- **YOUR ASSIGNMENT**:
Reproduce exactly, and only, the lines below from the one containing "Task: Tap salmaanshaukat's" through the one containing "Task: Click the crossed-out".

- **Data excerpts**:
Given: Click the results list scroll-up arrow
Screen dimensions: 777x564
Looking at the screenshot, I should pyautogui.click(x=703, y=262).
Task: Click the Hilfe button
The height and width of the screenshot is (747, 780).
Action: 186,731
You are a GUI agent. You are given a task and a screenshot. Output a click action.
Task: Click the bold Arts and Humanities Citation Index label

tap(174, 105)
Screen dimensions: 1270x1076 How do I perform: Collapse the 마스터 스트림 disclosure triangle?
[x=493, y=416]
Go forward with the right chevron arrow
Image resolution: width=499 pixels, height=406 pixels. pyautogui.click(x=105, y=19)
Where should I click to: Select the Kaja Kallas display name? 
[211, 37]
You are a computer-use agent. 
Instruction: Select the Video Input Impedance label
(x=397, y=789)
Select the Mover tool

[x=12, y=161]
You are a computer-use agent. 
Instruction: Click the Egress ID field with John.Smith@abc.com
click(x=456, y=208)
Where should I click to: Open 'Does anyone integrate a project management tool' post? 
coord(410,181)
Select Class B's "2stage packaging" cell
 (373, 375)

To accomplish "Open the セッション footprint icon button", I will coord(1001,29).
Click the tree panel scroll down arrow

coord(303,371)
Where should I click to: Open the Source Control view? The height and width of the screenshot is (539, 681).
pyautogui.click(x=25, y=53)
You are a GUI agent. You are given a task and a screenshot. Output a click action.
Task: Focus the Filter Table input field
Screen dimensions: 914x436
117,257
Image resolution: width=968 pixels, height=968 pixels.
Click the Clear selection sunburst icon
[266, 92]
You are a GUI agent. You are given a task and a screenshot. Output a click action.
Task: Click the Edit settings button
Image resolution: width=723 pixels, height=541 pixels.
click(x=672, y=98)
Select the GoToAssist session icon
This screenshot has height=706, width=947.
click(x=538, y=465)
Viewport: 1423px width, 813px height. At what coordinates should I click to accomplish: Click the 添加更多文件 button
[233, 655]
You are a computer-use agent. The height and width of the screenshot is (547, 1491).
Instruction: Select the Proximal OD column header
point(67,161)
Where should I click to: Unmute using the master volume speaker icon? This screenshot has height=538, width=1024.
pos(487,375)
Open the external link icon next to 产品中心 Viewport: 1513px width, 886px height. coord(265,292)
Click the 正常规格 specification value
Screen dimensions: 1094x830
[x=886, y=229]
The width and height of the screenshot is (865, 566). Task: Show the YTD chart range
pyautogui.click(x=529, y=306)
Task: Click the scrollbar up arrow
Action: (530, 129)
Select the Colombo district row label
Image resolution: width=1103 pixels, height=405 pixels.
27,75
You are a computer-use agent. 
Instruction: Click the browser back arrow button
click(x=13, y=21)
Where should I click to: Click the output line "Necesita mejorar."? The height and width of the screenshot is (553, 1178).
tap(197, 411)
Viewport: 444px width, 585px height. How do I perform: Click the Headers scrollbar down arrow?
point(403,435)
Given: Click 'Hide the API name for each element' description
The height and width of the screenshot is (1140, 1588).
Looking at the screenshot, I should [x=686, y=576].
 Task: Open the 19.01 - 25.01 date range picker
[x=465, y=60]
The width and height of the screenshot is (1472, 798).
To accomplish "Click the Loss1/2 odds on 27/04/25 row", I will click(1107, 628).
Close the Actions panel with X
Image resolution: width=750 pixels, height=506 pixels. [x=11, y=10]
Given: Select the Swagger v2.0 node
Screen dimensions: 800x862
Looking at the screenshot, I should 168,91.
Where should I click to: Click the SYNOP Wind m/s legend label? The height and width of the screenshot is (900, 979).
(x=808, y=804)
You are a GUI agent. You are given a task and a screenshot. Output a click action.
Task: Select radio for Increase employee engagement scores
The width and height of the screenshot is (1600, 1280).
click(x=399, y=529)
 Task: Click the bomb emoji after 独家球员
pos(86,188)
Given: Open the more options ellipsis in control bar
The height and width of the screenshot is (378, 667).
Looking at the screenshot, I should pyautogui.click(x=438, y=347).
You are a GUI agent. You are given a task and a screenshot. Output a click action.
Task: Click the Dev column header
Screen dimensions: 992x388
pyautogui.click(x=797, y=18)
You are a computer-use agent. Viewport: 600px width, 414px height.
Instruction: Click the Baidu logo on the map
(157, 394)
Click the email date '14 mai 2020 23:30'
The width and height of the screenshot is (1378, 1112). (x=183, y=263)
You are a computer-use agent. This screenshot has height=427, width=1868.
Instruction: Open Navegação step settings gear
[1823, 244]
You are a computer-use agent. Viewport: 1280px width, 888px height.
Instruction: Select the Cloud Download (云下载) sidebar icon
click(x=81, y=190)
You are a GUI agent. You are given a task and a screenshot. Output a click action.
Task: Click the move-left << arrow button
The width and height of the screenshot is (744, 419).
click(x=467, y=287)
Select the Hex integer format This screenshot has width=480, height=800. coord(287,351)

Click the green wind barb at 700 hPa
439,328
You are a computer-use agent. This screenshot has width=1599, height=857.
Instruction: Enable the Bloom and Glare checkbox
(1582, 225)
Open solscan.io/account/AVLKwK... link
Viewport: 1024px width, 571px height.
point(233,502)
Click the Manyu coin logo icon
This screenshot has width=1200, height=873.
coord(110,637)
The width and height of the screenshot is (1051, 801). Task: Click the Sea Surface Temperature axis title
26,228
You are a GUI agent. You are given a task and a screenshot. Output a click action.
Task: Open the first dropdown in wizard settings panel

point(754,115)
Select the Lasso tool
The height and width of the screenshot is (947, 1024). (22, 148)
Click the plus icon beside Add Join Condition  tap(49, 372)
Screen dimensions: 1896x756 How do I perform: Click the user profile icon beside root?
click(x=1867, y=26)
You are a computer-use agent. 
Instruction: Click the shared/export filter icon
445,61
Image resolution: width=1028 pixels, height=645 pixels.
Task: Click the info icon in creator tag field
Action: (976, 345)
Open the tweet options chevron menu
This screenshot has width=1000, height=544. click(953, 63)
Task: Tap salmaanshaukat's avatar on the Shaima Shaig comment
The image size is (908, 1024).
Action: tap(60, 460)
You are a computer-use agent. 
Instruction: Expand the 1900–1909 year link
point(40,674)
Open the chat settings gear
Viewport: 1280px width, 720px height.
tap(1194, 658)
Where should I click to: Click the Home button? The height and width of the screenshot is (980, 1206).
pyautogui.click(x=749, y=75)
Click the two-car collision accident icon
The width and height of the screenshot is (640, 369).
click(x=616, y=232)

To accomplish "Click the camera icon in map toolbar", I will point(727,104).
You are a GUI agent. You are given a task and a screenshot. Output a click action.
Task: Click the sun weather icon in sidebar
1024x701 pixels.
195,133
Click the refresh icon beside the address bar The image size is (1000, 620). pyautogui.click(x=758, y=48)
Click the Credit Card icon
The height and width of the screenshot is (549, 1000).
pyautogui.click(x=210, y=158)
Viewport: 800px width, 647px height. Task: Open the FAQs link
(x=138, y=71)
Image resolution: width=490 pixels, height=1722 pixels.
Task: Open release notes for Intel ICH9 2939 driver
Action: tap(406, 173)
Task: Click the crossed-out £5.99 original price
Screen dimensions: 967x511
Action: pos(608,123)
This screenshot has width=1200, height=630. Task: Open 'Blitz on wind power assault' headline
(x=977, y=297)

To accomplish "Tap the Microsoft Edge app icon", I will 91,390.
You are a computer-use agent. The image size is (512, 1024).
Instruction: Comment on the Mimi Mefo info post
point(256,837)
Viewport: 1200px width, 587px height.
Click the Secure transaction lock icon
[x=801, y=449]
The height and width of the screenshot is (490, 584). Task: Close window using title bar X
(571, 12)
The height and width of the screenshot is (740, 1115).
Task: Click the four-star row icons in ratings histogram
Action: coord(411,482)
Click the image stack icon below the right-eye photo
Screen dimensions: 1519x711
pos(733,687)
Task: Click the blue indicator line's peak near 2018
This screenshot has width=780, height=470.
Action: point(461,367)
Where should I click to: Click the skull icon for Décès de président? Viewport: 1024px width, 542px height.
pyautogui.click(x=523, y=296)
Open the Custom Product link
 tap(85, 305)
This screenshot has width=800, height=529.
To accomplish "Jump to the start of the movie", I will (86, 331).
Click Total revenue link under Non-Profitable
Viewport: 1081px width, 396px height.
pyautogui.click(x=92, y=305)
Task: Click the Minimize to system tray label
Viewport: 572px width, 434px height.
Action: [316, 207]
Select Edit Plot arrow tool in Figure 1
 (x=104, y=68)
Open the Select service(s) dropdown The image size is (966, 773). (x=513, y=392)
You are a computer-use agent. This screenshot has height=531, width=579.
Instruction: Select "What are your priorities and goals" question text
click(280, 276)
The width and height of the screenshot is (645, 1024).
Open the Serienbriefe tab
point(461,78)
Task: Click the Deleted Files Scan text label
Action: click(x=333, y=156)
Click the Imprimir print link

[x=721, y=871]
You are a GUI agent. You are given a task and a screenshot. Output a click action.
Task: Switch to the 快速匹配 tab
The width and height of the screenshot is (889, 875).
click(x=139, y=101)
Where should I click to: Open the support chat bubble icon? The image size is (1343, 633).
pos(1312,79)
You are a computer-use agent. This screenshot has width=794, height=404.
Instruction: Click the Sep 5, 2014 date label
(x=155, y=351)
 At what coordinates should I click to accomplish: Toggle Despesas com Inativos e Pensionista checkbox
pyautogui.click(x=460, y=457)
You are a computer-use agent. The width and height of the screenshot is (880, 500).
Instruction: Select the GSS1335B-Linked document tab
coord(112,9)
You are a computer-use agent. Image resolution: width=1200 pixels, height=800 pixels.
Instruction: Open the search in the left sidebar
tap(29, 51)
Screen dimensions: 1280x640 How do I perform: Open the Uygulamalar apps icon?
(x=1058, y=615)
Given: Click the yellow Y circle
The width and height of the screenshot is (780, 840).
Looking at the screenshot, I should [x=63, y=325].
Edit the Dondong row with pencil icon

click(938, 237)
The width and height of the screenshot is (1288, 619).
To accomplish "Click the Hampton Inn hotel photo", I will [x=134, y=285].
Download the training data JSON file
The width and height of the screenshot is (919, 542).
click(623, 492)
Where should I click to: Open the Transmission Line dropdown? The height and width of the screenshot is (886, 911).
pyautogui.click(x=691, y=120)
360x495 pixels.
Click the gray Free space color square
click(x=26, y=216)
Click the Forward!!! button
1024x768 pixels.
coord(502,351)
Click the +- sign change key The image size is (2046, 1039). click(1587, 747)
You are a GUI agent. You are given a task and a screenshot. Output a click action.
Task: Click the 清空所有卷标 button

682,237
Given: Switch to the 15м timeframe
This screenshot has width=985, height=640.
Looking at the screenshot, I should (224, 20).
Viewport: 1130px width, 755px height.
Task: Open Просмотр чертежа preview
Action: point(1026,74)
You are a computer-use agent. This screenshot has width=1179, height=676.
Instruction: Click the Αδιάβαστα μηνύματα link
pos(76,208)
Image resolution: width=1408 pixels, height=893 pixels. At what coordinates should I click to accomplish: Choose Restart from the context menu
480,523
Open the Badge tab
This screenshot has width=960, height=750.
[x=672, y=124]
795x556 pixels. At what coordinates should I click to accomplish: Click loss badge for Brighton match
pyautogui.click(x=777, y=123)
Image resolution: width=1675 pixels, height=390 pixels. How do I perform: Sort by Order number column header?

- **SOLUTION TO THIS TASK**:
Task: Tap salmaanshaukat's avatar on the Shaima Shaig comment
The image size is (908, 1024).
Action: tap(60, 460)
You are a computer-use agent. 
Instruction: Expand the 1900–1909 year link
point(40,674)
Open the chat settings gear
Viewport: 1280px width, 720px height.
tap(1194, 658)
Where should I click to: Click the Home button? The height and width of the screenshot is (980, 1206).
pyautogui.click(x=749, y=75)
Click the two-car collision accident icon
The width and height of the screenshot is (640, 369).
click(x=616, y=232)

To accomplish "Click the camera icon in map toolbar", I will point(727,104).
You are a GUI agent. You are given a task and a screenshot. Output a click action.
Task: Click the sun weather icon in sidebar
1024x701 pixels.
195,133
Click the refresh icon beside the address bar The image size is (1000, 620). pyautogui.click(x=758, y=48)
Click the Credit Card icon
The height and width of the screenshot is (549, 1000).
pyautogui.click(x=210, y=158)
Viewport: 800px width, 647px height. Task: Open the FAQs link
(x=138, y=71)
Image resolution: width=490 pixels, height=1722 pixels.
Task: Open release notes for Intel ICH9 2939 driver
Action: tap(406, 173)
Task: Click the crossed-out £5.99 original price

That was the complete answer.